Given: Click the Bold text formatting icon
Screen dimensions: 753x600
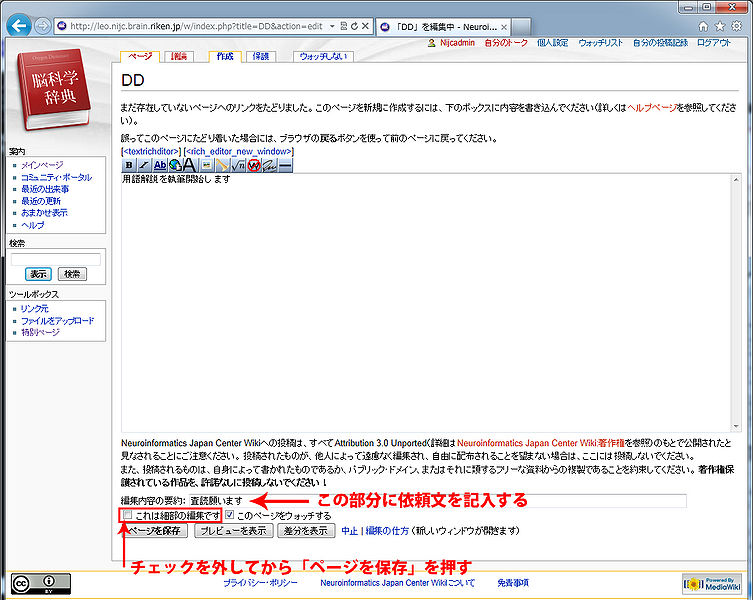Looking at the screenshot, I should coord(129,165).
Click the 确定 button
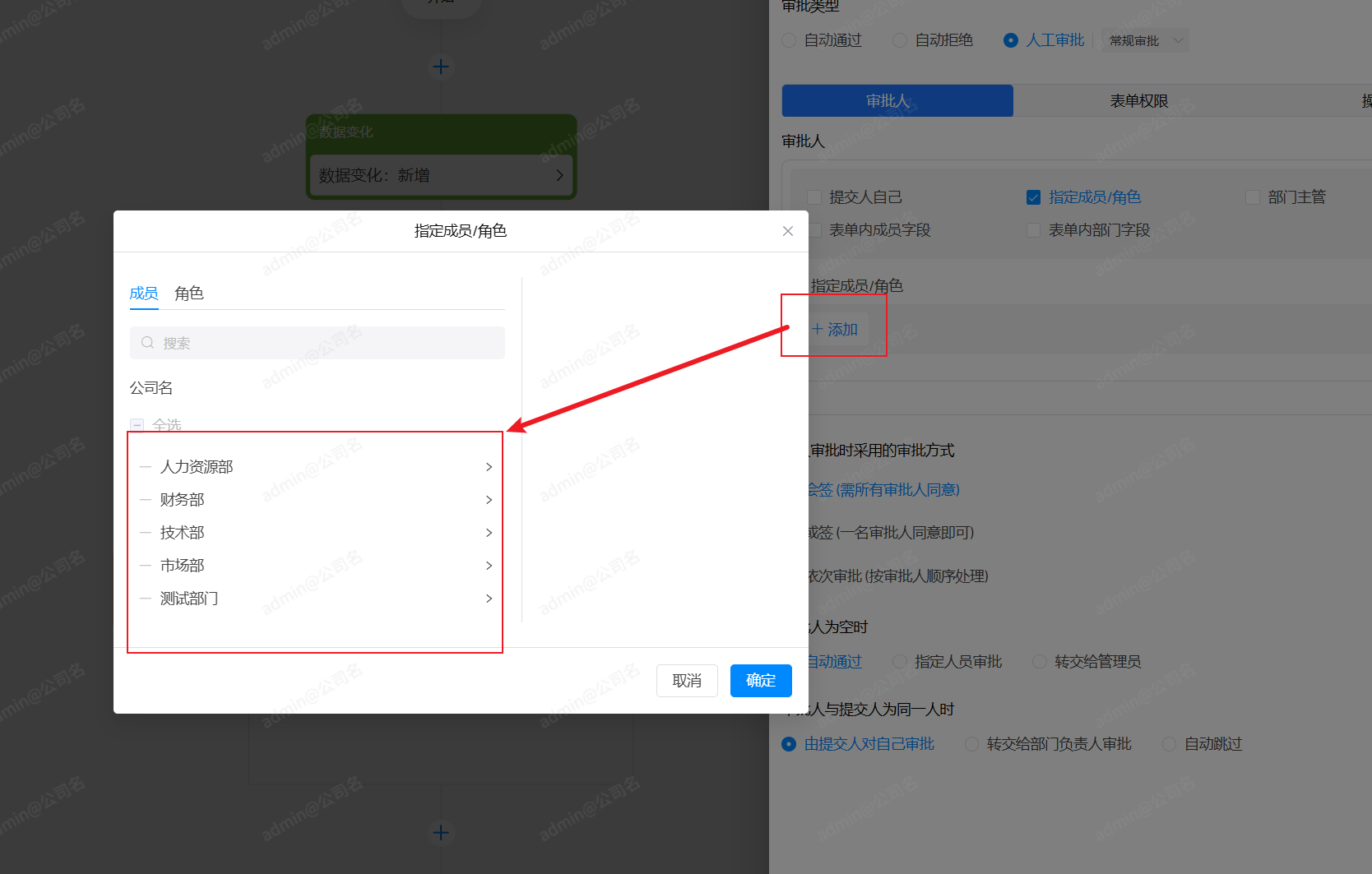This screenshot has width=1372, height=874. pyautogui.click(x=760, y=681)
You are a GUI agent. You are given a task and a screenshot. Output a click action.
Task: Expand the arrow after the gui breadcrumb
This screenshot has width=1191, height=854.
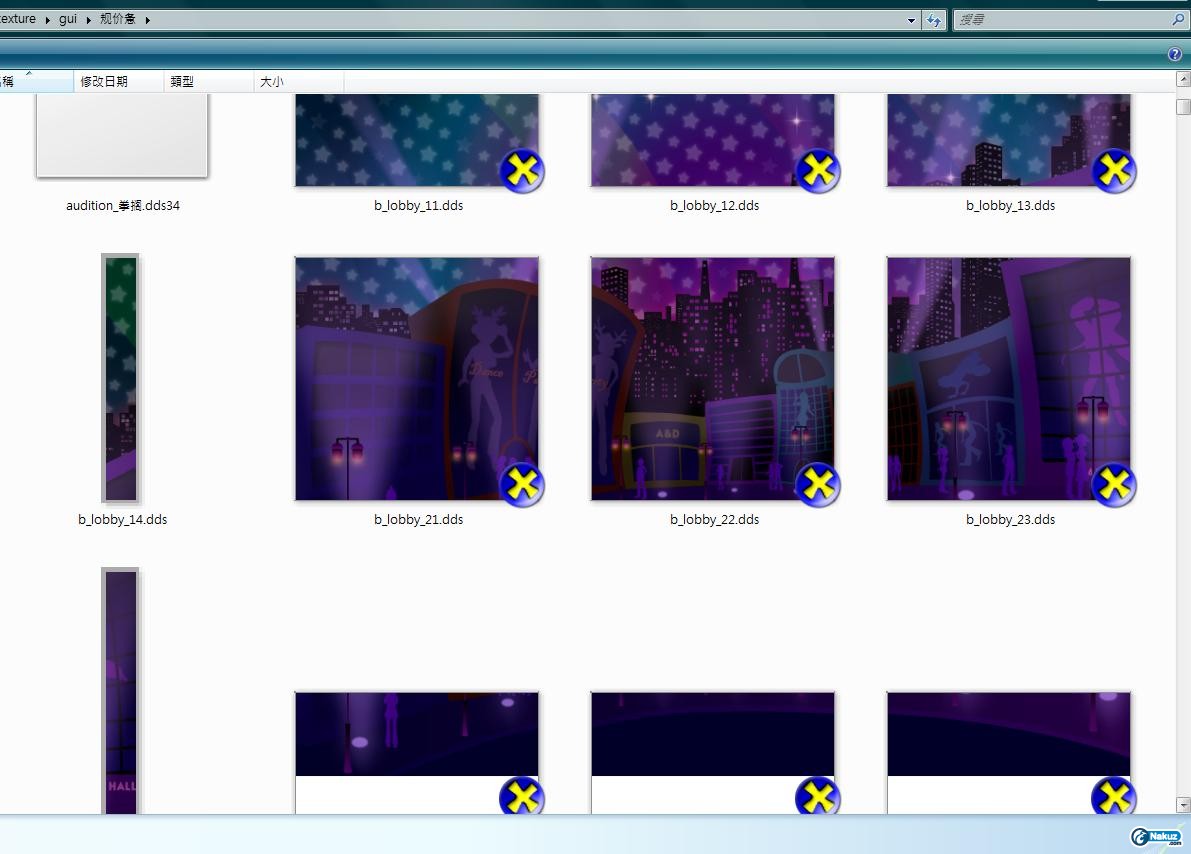click(88, 19)
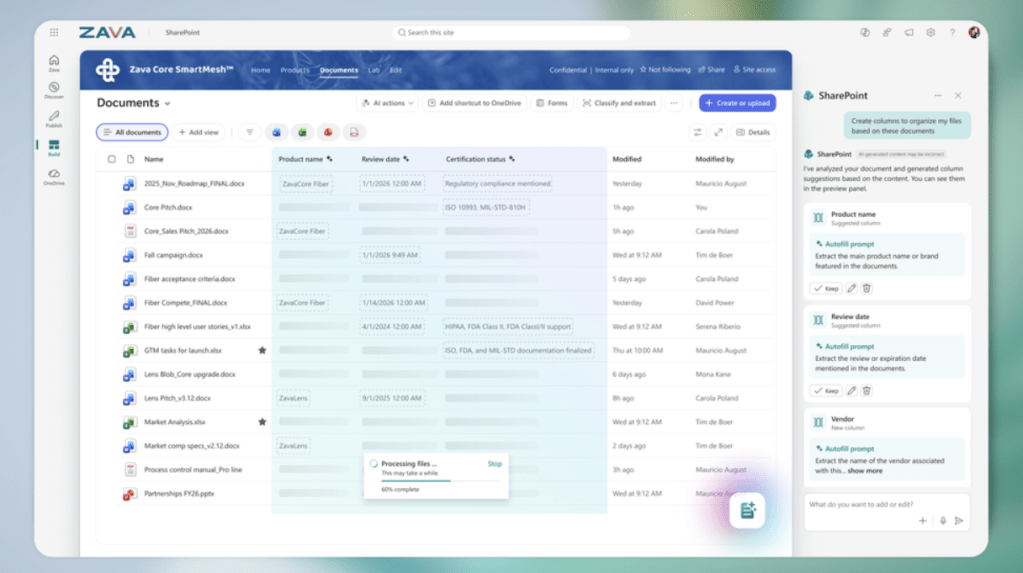Stop the file processing operation

[494, 464]
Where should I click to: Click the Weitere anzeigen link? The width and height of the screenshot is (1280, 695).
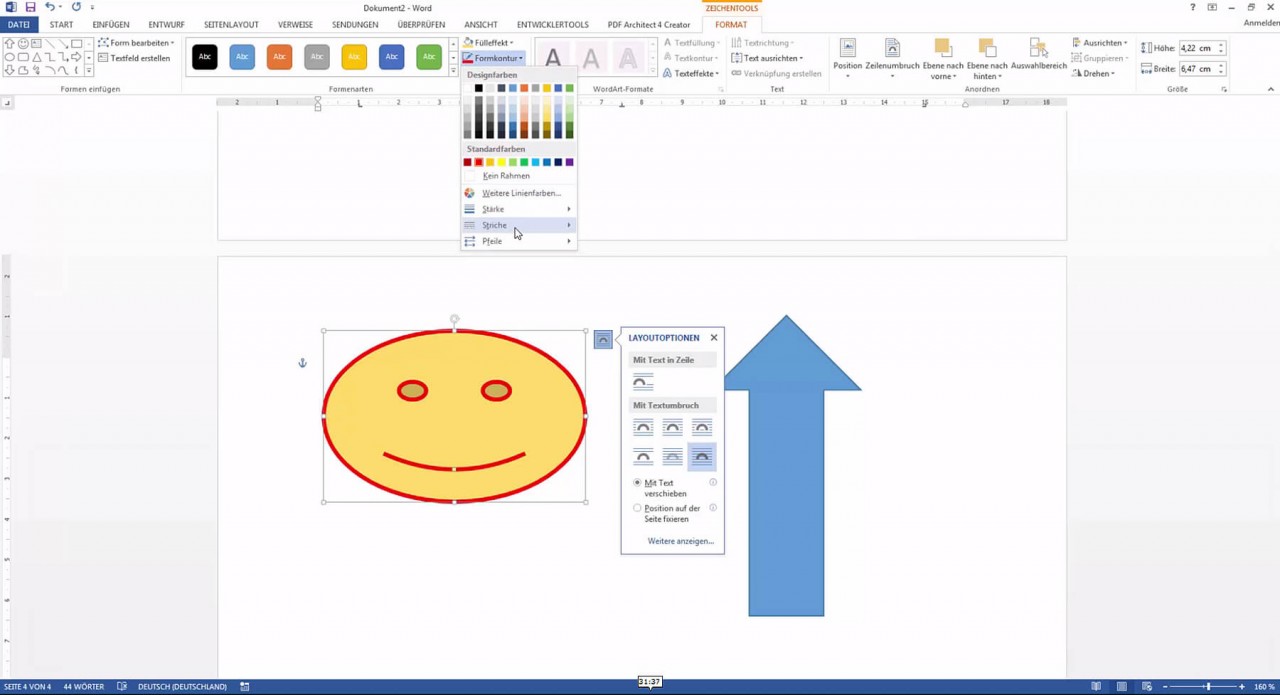[680, 540]
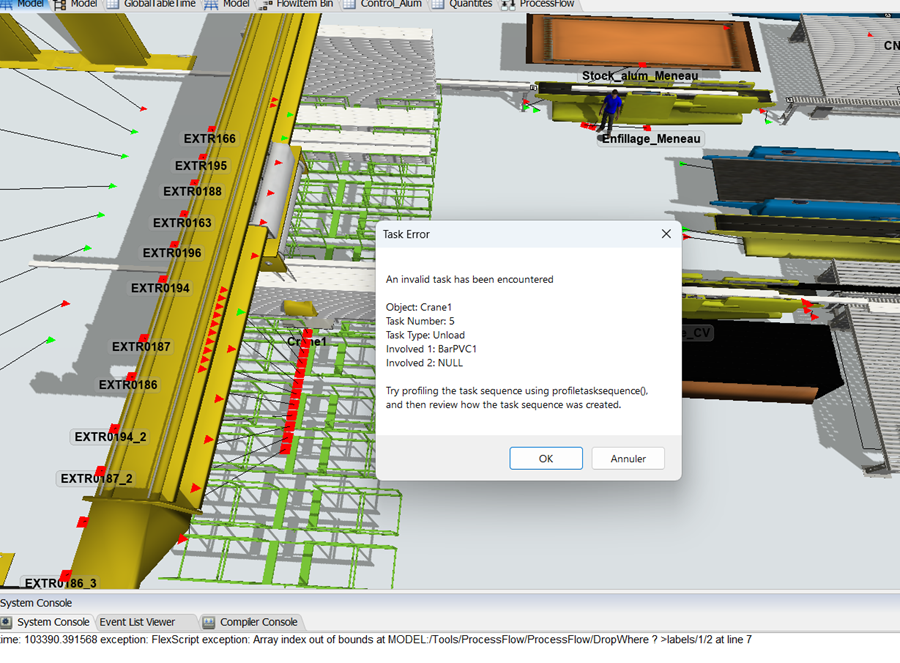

◆ Aim of the exercise
Starting from the line that has "Where should I" and ending at the last line of the material above, every line should be output exactly; pictures are dropped and nothing else appears.

◆ Task result
Where should I click to: Click the Weitere anzeigen link? The width and height of the screenshot is (1280, 695).
[680, 540]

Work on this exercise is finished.